6. COMBATER A AIDS, A MALÁRIA E OUTRAS DOENÇAS

BRASIL: O Brasil foi o primeiro país em desenvolvimento a proporcionar acesso universal e gratuito para o tratamento de HIV/AIDS na rede de saúde pública. Quase 200 mil pessoas recebem tratamento com antirretrovirais financiados pelo governo. A sólida parceria com a sociedade civil tem sido fundamental para a resposta à epidemia no país.

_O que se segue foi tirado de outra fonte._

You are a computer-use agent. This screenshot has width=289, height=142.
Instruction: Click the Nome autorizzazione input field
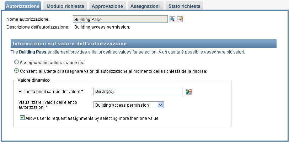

De acordo com o UNAIDS, a prevalência de HIV no Brasil é de 0,5%, com cerca de 600 mil pessoas infectadas.

 


Até 2015, ter detido a propagação do HIV/Aids e garantido o acesso universal ao tratamento. Deter a incidência da malária, da tuberculose e eliminar a hanseníase.


SUGESTÕES DE AÇÕES:

Fazer visitas domiciliares para mostrar os locais que podem favorecer a dengue, principalmente no verão, época de epidemias de dengue.

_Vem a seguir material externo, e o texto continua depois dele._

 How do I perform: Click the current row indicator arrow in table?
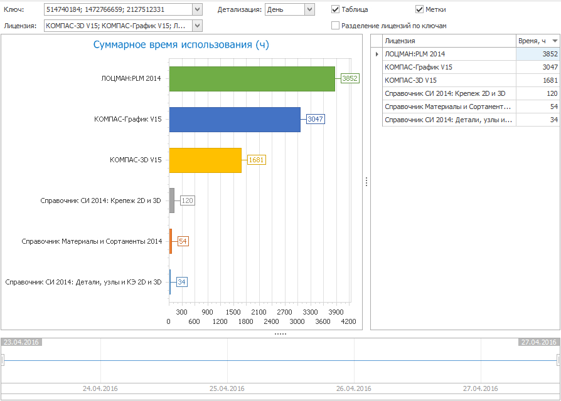(x=377, y=55)
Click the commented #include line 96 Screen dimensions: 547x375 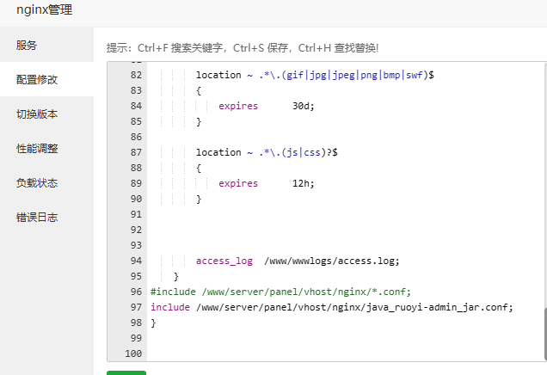coord(281,292)
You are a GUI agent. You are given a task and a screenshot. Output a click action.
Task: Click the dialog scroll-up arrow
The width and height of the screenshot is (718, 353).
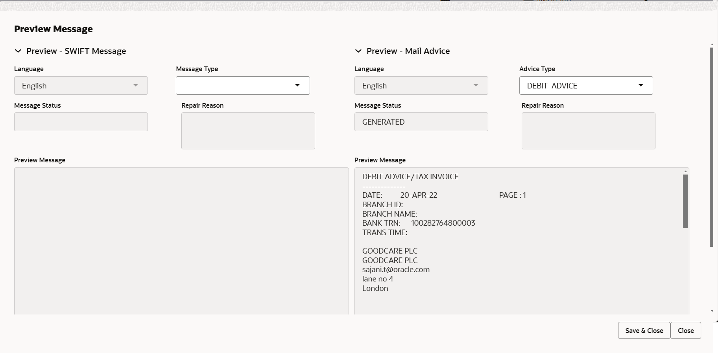pos(712,45)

Incentivar a população a participar das campanhas de vacinação.

Fazer campanhas de informação, mobilização e prevenção à Aids e de outras doenças epidêmicas.

Divulgar informações sobre todas as Doenças Sexualmente Transmissíveis (DSTs), na comunidade. Orientar sobre sintomas e busca de tratamento médico.

Fazer levantamento sobre os serviços disponíveis – remédios, postos de saúde, centros de atendimento.

Cuidar de nossa higiene, e incentivar e orientar que outros façam o mesmo.

Usar preservativo, exigir sangue testado e não compartilhar seringas e agulhas, prevenindo-se do HIV.

Procurar um posto de saúde ao identificar manchas avermelhadas ou esbranquiçadas, dormentes na pele. Hanseníase tem cura.

Doar sangue periodicamente aos hemocentros e estimular que outras pessoas o façam.

Não deixar acumular água em plantas, vasos, calhas, pneus, vidros e outros recipientes, evitando que surjam focos do mosquito transmissor da dengue em casa, na rua, no bairro.

Encaminhar as pessoas com febre e tosse persistentes ao serviço de saúde, além de orientar os portadores de tuberculose para que façam o tratamento completo – mesmo que não apresentem mais os sintomas da doença.

Sensibilizar familiares e amigos a não estimularem o consumo de bebida alcoólica por crianças e adolescentes, contribuindo para prevenir o alcoolismo e suas conseqüências.

Identificar, na família e na comunidade, pessoas que fazem uso abusivo de álcool, encaminhando-as aos serviços de saúde para tratamento médico e apoio psicossocial.

Incentivar o debate entre a universidade, as escolas e a comunidade para atingir mais amplamente esse objetivo.